**GIVEN TEXT**:
———

With a combined 48 years in the U.S. Army, Steve and Katie Ferencik have had varied jobs and high-level responsibilities. For them, serving in the military reflects their commitment to serving their community and their country. Now, they are attending the University of Arizona to finish college degrees – Steve in journalism and Katie in information science and technology – to not only help them advance to the next stage of their careers but also to set an example for their two daughters.
Steve spent 28 years in the Army, retiring in 2015 as a Master Sergeant. He was a Military Journalist for five years, a Cavalry Scout for five years, and a Maintenance Sergeant for 18 years. He was deployed to Israel, Iraq, and Afghanistan and stationed in Germany, South Korea, and at various locations in the United States.
As preparation for his job as a Military Journalist, Steve was provided with 20 weeks of intensive journalism training. He interviewed and took photos of soldiers for Army publications. During the Gulf War, he escorted civilian journalists covering the war.
“That’s why I’m a journalism major now because I had that experience,” Steve said.
Steve met his wife, Katie, in Iraq in 2003. “She was a truck driver. I was a mechanic,” Steve said.
Katie graduated high school at 16. A talented musician, she received a scholarship to attend the University of Arizona to play the trumpet. She joined the Army instead. She drove the military’s largest truck called the HET, or heavy equipment transport, before doing work in administration and human resources. A Staff Sergeant, Katie had six years of active duty and deployed to Iraq and Afghanistan.

———

**INFORMATION SHOWN**:
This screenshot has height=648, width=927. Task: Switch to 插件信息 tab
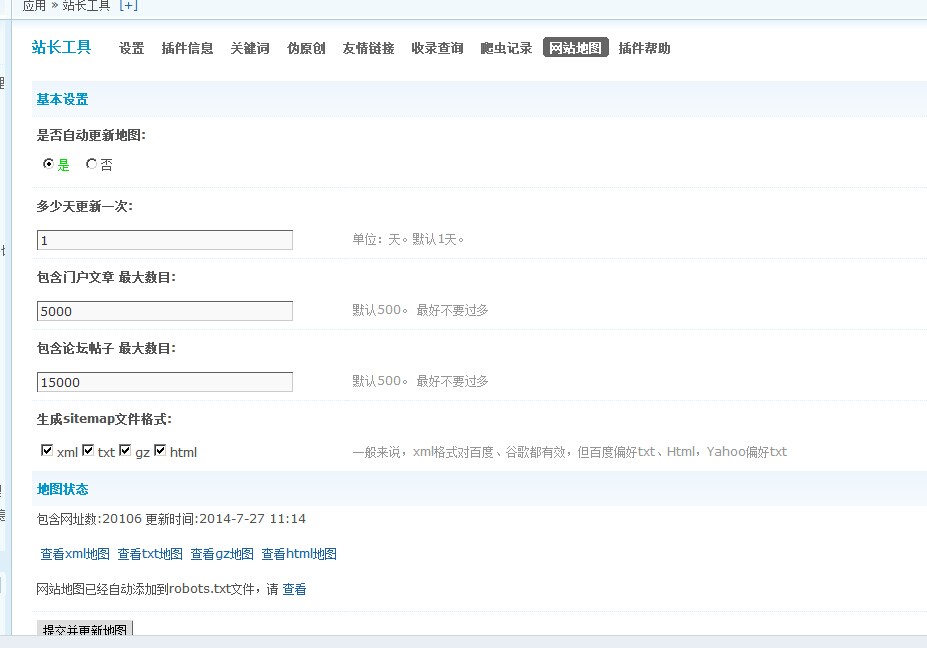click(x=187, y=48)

———

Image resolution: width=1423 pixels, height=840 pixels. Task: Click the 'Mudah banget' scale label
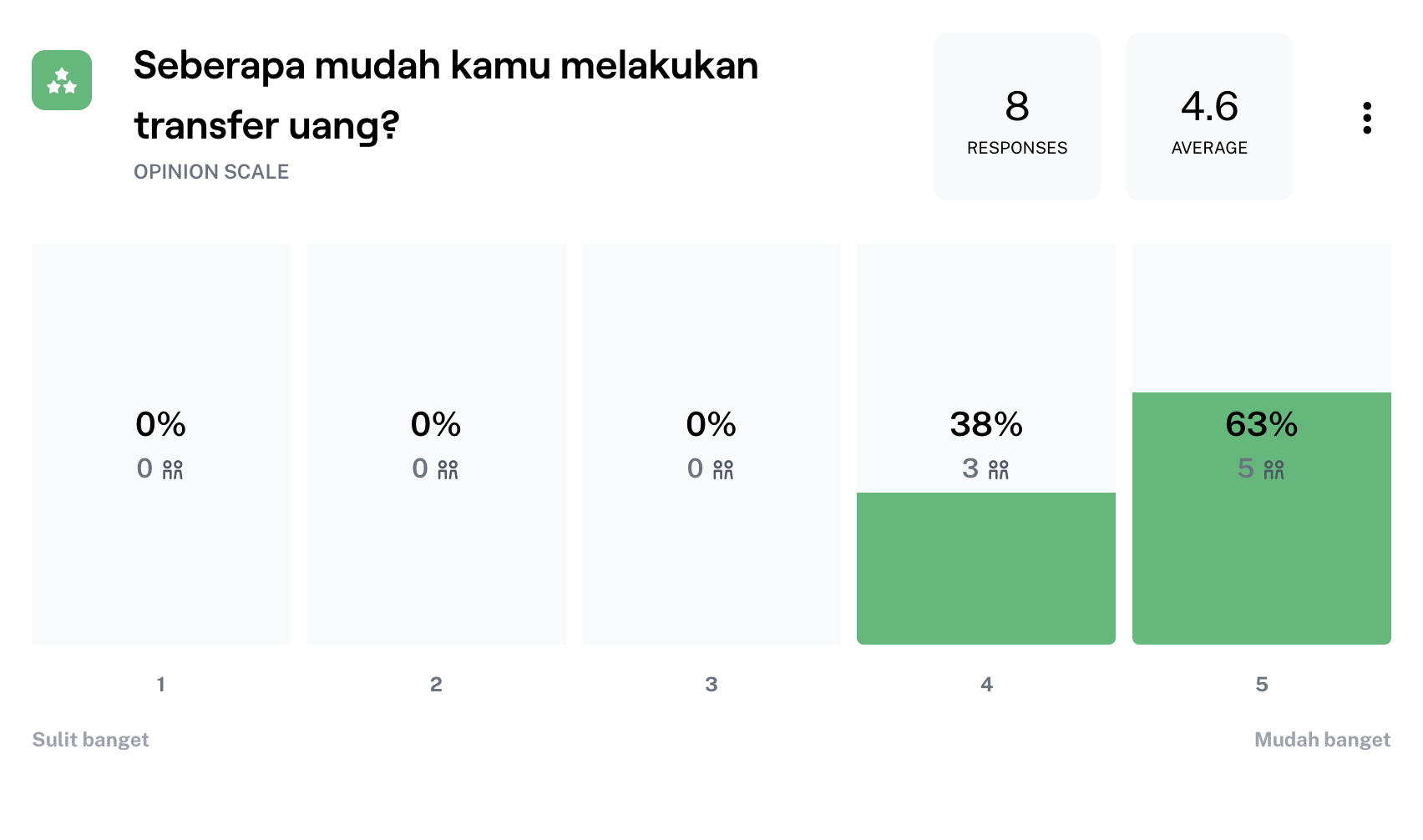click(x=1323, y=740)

———

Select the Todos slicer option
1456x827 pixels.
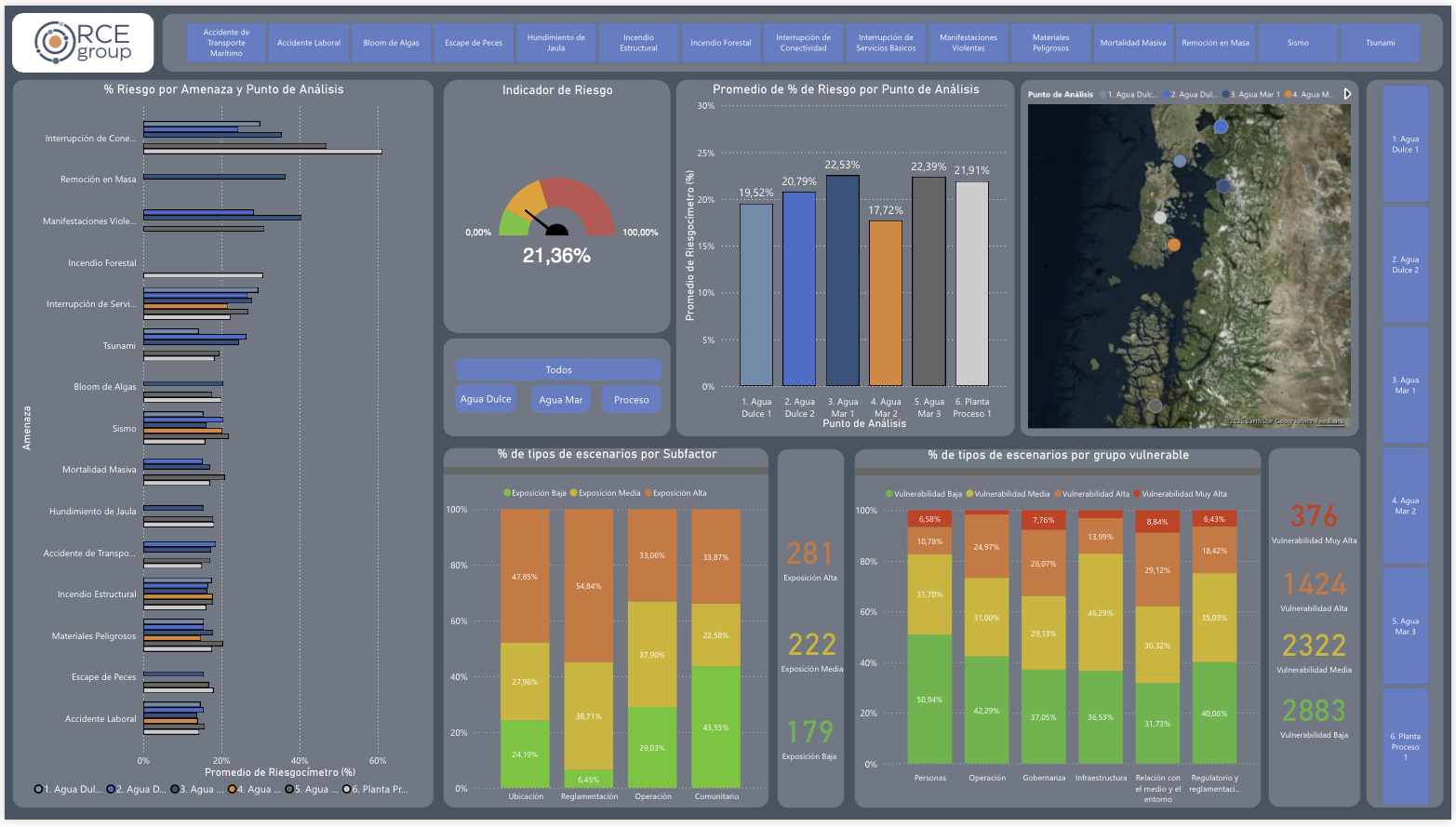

———

**ASSIGNMENT**: Rewrite the passage about Steve and Katie Ferencik from "Steve met his" up to and including "Iraq and Afghanistan.", putting "saxophone" in place of "trumpet".

**RESPONSE TO THIS TASK**:
Steve met his wife, Katie, in Iraq in 2003. “She was a truck driver. I was a mechanic,” Steve said.
Katie graduated high school at 16. A talented musician, she received a scholarship to attend the University of Arizona to play the saxophone. She joined the Army instead. She drove the military’s largest truck called the HET, or heavy equipment transport, before doing work in administration and human resources. A Staff Sergeant, Katie had six years of active duty and deployed to Iraq and Afghanistan.